◆ **Exercise requirements**:
(1) Summarize the prostatectomy case report in two sentences.
(2) Write the next part of the prostatectomy case report, beginning right after its list of keywords.

◆ **Exercise passage**:
>>

Annals of Case Reports

Reads: 274
PDF Download
Open Access Case Report

Awake Robot-Assisted Laparoscopic Prostatectomy under Neuraxial Anaesthesia and Intermediate Cervical Plexus Block

by Lorenzo Forasassi1, Francesco Marrone2*, Roberto Starnari3, Carmine Pullano4

1Senior Consultant, Unit of Anaesthesia, Villa Donatello Clinic, Florence, Italy

2Consultant, Unit of Anaesthesia and Intensive Care, Santo Spirito Hospital, Rome, Italy

3Senior Consultant, Department of Anesthesiology, IRCSS-INRCA, Ancona, Italy

4Senior Consultant, Unit of Anaesthesia, Villa Pia Clinic, Rome, Italy

*Corresponding author: Francesco Marrone, Consultant, Unit of Anaesthesia and Intensive Care, Santo Spirito Hospital, Rome, Italy

Received Date: 24 October 2024

Accepted Date: 28 October 2024

Published Date: 30 October 2024

Citation: Forasassi L, Marrone F, Starnari R, Pullano C (2024) Awake Robot-Assisted Laparoscopic Prostatectomy under Neuraxial Anaesthesia and Intermediate Cervical Plexus Block. Ann Case Report. 9: 2039. https://doi.org/10.29011/2574-7754.102039

Abstract

Prostate cancer is the most common cancer in men, with surgery being the primary treatment. Neuraxial anaesthesia for laparoscopic prostatectomy is a viable and safe approach, offering reduced postoperative pain and fewer minor complications compared to the same procedure under general anaesthesia. We report the case of a 77-year-old patient who underwent an ‘awake’ robotassisted laparoscopic prostatectomy using a combination of ultrasound-guided intermediate cervical plexus block and neuraxial (thoracic spinal) anaesthesia. A sacral erector spinae plane block was performed at the end of the procedure for postoperative pain management.

Keywords: Awake Robot-Assisted Laparoscopic Prostatectomy; Cervical Plexus Block; Phrenic Nerve.

<<

◆ **Data under study**:

>>

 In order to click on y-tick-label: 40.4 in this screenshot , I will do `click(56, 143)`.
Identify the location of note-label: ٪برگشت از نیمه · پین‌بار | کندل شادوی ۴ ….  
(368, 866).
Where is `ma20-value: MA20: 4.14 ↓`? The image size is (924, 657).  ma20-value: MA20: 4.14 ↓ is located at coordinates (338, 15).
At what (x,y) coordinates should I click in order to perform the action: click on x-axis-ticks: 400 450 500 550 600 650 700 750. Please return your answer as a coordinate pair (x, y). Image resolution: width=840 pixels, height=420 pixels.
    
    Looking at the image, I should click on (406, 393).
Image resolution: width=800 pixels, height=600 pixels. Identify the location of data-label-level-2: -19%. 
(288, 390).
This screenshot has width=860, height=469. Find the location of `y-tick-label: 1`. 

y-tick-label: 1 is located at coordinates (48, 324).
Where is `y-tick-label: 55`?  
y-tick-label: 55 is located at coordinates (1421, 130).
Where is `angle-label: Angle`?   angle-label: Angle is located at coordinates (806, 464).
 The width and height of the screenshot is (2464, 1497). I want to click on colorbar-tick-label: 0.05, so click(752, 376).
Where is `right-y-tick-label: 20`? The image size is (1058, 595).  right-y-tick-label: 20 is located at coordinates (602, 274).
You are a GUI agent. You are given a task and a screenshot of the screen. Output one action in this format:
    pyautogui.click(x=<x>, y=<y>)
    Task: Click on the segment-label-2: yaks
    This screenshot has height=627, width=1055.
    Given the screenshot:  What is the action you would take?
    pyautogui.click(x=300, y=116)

<<

◆ **Answers**:
(1) Neuraxial anesthesia is a viable and safe approach for laparoscopic prostatectomy, with less postoperative pain and fewer minor complications than the same procedure under general anesthesia. The report describes a 77-year-old patient who underwent an awake robot-assisted laparoscopic prostatectomy under an ultrasound-guided intermediate cervical plexus block combined with thoracic spinal anesthesia, with a sacral erector spinae plane block given at the end for postoperative pain management.

(2)
Introduction

Modern surgery has been revolutionised by the laparoscopic approach, with its numerous advantages, across various specialties, from general surgery to gynecology and urology. The general anaesthesia is typically recommended for this type of surgery, even in patients with many comorbidities. To mitigate many of its effects, avoid the need for airway manipulation, and prevent the use of opioids in postoperative pain management, regional anaesthesia has also been proposed in selected cases

for laparoscopic procedures, allowing the patient to breathe spontaneously, only sedated during the surgery [1]. Prostate cancer is the commonest form of cancer in men, and surgery represents the mainstay of treatment for localised cancer in patients with good general health. A prospective comparative study revealed that laparoscopic radical prostatectomy under neuraxial anaesthesia is a feasible and safe procedure, with less postoperative pain and fewer minor complications than the same procedure under general anaesthesia, allowing muscle relaxation and respiratory mechanics without interfering with surgery [2]. Regional anesthesia, particularly neuraxial anesthesia, presents challenges that must be carefully considered, especially the risk of hypotension due to the need for extensive dermatomal coverage. For pelvic procedures, this coverage must extend from the sacral areas to C3-4 to include the phrenic nerve and prevent shoulder-tip pain, which can often worsen postoperative outcome [3].

Herein, we present the case of a patient who underwent ‘awake’ robot-assisted laparoscopic prostatectomy (RALP) for cancer, in which an intermediate cervical plexus block was added to prevent shoulder-tip pain without evidence of phrenic nerve paralysis and without complications. A sacral erector spinae plane block was performed at the end of the procedure for postoperative pain management.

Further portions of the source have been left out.